Posted: November 25th, 2018 8:08 PM

WOW Tim, you need to do some reading up on your presidential library facts. There are 13 libraries now, all built with private funds, and Obamas will be the next, also built with private funds. Once they are built, they are then turned over to the National Archives dept. Rumor has it that when and if a library is built for trump, it will house nothing but childrens books, befitting a person who never matured beyond the sixth grade level.

Tim Malas  

Posted: November 24th, 2018 7:04 PM

WOW Elmer you had to go to mocking the President.
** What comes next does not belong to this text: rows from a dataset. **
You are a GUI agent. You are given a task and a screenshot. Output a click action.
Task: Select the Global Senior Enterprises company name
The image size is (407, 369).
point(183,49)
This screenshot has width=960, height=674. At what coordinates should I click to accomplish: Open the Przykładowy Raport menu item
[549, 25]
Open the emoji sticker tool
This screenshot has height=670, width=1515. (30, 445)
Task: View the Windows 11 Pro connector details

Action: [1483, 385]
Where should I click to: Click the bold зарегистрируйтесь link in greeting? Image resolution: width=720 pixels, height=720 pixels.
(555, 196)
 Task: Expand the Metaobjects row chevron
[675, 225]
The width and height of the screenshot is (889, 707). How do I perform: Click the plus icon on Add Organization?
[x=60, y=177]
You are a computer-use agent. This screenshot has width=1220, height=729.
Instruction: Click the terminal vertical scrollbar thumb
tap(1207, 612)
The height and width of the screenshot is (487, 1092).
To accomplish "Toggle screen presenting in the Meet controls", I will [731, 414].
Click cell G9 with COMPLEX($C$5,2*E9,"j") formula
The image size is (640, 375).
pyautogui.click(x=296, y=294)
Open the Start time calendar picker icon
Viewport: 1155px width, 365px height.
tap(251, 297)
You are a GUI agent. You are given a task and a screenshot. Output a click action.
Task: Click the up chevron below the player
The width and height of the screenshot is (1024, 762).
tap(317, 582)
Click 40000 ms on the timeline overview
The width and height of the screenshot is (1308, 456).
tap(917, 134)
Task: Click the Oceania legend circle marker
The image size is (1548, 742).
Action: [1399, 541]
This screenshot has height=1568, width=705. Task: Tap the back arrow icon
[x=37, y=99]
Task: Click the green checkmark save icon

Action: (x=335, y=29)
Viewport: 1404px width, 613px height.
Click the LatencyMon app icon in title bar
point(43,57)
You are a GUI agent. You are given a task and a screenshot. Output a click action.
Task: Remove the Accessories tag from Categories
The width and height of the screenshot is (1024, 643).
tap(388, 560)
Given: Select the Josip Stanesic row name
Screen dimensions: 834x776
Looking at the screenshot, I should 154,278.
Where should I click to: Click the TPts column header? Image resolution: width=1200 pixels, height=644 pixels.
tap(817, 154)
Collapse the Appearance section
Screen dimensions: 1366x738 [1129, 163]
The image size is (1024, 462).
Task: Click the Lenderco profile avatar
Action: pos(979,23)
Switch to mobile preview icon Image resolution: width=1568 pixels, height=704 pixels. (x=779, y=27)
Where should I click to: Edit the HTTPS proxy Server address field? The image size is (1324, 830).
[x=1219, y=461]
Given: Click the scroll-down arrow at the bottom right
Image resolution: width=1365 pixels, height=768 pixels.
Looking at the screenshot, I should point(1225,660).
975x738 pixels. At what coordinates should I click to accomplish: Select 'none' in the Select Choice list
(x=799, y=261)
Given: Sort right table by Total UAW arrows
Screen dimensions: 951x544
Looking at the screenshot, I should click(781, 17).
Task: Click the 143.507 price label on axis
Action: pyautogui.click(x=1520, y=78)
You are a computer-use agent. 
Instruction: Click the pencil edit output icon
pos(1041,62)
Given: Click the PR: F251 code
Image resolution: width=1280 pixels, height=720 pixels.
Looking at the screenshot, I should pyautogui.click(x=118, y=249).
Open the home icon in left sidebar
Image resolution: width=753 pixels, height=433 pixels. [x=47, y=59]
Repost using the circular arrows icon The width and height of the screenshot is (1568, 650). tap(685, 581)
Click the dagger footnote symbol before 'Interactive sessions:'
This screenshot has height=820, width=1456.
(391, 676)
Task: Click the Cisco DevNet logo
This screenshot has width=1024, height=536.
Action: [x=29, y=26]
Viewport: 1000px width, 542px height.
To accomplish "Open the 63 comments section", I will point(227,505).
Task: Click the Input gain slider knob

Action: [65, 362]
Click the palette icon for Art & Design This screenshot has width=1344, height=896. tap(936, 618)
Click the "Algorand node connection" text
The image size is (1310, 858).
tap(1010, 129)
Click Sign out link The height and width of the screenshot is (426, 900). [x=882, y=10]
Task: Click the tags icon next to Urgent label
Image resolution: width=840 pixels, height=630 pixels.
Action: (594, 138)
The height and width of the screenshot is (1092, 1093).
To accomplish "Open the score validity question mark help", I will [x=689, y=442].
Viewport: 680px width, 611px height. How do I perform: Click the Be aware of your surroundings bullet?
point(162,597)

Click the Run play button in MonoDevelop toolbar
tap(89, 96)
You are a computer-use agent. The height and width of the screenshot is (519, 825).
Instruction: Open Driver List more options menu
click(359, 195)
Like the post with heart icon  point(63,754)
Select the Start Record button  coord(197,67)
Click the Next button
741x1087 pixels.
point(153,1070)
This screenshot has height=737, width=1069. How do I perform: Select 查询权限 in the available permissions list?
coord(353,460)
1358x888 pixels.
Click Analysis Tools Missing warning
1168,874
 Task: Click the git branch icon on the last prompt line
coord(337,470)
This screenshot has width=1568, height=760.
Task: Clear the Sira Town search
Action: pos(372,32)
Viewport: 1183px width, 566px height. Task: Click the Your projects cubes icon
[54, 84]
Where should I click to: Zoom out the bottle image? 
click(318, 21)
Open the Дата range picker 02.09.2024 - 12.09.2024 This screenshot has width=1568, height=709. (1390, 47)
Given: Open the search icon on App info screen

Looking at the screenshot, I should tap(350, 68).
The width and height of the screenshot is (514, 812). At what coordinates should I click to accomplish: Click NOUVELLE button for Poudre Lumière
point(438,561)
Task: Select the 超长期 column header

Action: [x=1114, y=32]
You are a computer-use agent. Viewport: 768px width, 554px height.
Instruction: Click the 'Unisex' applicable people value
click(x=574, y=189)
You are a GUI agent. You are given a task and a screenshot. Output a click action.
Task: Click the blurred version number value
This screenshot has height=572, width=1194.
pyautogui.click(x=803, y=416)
Ok then how come we need a 500mil Obama library us tax payer will probably have to pay for?? This how come this country is mess up both parties bickering at each-other. We all need to be on same page and help out.

Elmer Perkins  

Posted: November 24th, 2018 7:33 AM

Who cares what the name is. No intelligent person avoids a building because of its name, unless it's called trump, lol.

Margaret Mary  

Posted: November 23rd, 2018 10:08 PM

Something does not sit right with me. How are naming rights for an entire building ?

Jeff Ammons  

Posted: November 20th, 2018 6:07 PM

I couldn't help but notice the new name for the library. Looks like Mrs. Francis's generous donation is in at least one way taking the "Public" out of the Brookfield Public Library.